▶ Data lines
********
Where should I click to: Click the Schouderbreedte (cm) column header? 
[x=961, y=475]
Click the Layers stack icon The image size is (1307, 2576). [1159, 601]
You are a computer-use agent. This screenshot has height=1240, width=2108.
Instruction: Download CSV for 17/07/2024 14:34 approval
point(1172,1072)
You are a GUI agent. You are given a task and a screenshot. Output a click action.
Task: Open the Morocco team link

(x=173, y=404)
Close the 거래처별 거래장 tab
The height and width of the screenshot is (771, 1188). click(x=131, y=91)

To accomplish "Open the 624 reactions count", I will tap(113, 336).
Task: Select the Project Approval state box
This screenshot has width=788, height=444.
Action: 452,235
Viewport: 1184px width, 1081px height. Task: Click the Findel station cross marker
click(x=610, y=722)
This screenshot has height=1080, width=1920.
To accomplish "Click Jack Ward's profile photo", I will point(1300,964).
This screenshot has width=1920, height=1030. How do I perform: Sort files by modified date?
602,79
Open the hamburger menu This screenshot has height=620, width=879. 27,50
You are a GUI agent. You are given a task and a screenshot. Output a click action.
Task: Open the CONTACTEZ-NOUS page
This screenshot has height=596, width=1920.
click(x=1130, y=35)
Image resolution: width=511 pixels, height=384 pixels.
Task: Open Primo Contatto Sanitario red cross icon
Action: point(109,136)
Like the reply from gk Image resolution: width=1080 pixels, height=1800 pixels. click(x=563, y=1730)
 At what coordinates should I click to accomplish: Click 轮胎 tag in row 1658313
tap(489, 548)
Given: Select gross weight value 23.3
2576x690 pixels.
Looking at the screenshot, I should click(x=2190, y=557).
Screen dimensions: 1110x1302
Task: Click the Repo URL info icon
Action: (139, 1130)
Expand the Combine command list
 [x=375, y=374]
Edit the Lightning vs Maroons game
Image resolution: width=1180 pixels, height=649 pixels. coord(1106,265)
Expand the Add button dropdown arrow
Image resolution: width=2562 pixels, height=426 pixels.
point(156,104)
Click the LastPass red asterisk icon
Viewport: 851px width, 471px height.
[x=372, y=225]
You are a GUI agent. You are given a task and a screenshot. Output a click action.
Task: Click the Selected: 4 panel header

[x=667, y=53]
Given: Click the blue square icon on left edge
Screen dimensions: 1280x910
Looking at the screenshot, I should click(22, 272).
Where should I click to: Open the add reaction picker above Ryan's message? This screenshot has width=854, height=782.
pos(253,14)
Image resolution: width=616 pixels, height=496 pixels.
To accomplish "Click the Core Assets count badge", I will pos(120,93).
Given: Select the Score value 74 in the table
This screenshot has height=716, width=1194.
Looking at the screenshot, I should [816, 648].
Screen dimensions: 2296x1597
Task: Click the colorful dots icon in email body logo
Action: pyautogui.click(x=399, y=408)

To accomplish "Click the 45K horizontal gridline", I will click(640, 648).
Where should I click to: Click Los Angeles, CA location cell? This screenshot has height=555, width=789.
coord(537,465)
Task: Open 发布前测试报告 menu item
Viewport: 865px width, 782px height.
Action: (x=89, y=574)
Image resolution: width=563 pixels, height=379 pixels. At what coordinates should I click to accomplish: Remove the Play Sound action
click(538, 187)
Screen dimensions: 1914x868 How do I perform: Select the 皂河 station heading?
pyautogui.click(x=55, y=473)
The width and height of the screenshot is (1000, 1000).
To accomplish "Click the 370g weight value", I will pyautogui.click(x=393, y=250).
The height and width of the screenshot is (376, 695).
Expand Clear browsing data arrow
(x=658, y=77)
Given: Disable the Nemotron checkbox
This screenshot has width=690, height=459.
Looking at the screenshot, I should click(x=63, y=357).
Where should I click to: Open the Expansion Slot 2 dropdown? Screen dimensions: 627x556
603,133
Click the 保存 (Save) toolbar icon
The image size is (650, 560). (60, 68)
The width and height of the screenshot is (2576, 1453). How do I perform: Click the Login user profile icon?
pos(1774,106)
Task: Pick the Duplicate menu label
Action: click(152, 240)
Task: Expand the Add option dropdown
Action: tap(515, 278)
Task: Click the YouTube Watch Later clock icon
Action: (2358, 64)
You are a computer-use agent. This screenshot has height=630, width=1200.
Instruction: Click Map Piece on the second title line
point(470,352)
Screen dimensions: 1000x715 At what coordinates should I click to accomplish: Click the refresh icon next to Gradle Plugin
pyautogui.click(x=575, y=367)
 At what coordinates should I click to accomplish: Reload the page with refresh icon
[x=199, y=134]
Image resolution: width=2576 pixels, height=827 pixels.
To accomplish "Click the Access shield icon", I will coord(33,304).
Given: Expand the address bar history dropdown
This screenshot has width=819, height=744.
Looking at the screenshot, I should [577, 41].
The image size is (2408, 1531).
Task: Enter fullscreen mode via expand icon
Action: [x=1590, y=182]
********
▶ WHAT IS EXPECTED
Echo back every line of the listing above with no changes.

▶ SOLUTION TO THE EXERCISE
Where should I click to: Click the Schouderbreedte (cm) column header? 
[x=961, y=475]
Click the Layers stack icon The image size is (1307, 2576). [1159, 601]
You are a computer-use agent. This screenshot has height=1240, width=2108.
Instruction: Download CSV for 17/07/2024 14:34 approval
point(1172,1072)
You are a GUI agent. You are given a task and a screenshot. Output a click action.
Task: Open the Morocco team link

(x=173, y=404)
Close the 거래처별 거래장 tab
The height and width of the screenshot is (771, 1188). click(x=131, y=91)

To accomplish "Open the 624 reactions count", I will tap(113, 336).
Task: Select the Project Approval state box
This screenshot has width=788, height=444.
Action: 452,235
Viewport: 1184px width, 1081px height. Task: Click the Findel station cross marker
click(x=610, y=722)
This screenshot has height=1080, width=1920.
To accomplish "Click Jack Ward's profile photo", I will point(1300,964).
This screenshot has width=1920, height=1030. How do I perform: Sort files by modified date?
602,79
Open the hamburger menu This screenshot has height=620, width=879. 27,50
You are a GUI agent. You are given a task and a screenshot. Output a click action.
Task: Open the CONTACTEZ-NOUS page
This screenshot has height=596, width=1920.
click(x=1130, y=35)
Image resolution: width=511 pixels, height=384 pixels.
Task: Open Primo Contatto Sanitario red cross icon
Action: point(109,136)
Like the reply from gk Image resolution: width=1080 pixels, height=1800 pixels. click(x=563, y=1730)
 At what coordinates should I click to accomplish: Click 轮胎 tag in row 1658313
tap(489, 548)
Given: Select gross weight value 23.3
2576x690 pixels.
Looking at the screenshot, I should click(x=2190, y=557).
Screen dimensions: 1110x1302
Task: Click the Repo URL info icon
Action: (139, 1130)
Expand the Combine command list
 [x=375, y=374]
Edit the Lightning vs Maroons game
Image resolution: width=1180 pixels, height=649 pixels. coord(1106,265)
Expand the Add button dropdown arrow
Image resolution: width=2562 pixels, height=426 pixels.
point(156,104)
Click the LastPass red asterisk icon
Viewport: 851px width, 471px height.
[x=372, y=225]
You are a GUI agent. You are given a task and a screenshot. Output a click action.
Task: Click the Selected: 4 panel header

[x=667, y=53]
Given: Click the blue square icon on left edge
Screen dimensions: 1280x910
Looking at the screenshot, I should click(22, 272).
Where should I click to: Open the add reaction picker above Ryan's message? This screenshot has width=854, height=782.
pos(253,14)
Image resolution: width=616 pixels, height=496 pixels.
To accomplish "Click the Core Assets count badge", I will pos(120,93).
Given: Select the Score value 74 in the table
This screenshot has height=716, width=1194.
Looking at the screenshot, I should [816, 648].
Screen dimensions: 2296x1597
Task: Click the colorful dots icon in email body logo
Action: pyautogui.click(x=399, y=408)

To accomplish "Click the 45K horizontal gridline", I will click(640, 648).
Where should I click to: Click Los Angeles, CA location cell? This screenshot has height=555, width=789.
coord(537,465)
Task: Open 发布前测试报告 menu item
Viewport: 865px width, 782px height.
Action: (x=89, y=574)
Image resolution: width=563 pixels, height=379 pixels. At what coordinates should I click to accomplish: Remove the Play Sound action
click(538, 187)
Screen dimensions: 1914x868 How do I perform: Select the 皂河 station heading?
pyautogui.click(x=55, y=473)
The width and height of the screenshot is (1000, 1000).
To accomplish "Click the 370g weight value", I will pyautogui.click(x=393, y=250).
The height and width of the screenshot is (376, 695).
Expand Clear browsing data arrow
(x=658, y=77)
Given: Disable the Nemotron checkbox
This screenshot has width=690, height=459.
Looking at the screenshot, I should click(x=63, y=357).
Where should I click to: Open the Expansion Slot 2 dropdown? Screen dimensions: 627x556
603,133
Click the 保存 (Save) toolbar icon
The image size is (650, 560). (60, 68)
The width and height of the screenshot is (2576, 1453). How do I perform: Click the Login user profile icon?
pos(1774,106)
Task: Pick the Duplicate menu label
Action: click(152, 240)
Task: Expand the Add option dropdown
Action: tap(515, 278)
Task: Click the YouTube Watch Later clock icon
Action: (2358, 64)
You are a computer-use agent. This screenshot has height=630, width=1200.
Instruction: Click Map Piece on the second title line
point(470,352)
Screen dimensions: 1000x715 At what coordinates should I click to accomplish: Click the refresh icon next to Gradle Plugin
pyautogui.click(x=575, y=367)
 At what coordinates should I click to accomplish: Reload the page with refresh icon
[x=199, y=134]
Image resolution: width=2576 pixels, height=827 pixels.
To accomplish "Click the Access shield icon", I will coord(33,304).
Given: Expand the address bar history dropdown
This screenshot has width=819, height=744.
Looking at the screenshot, I should [577, 41].
The image size is (2408, 1531).
Task: Enter fullscreen mode via expand icon
Action: [x=1590, y=182]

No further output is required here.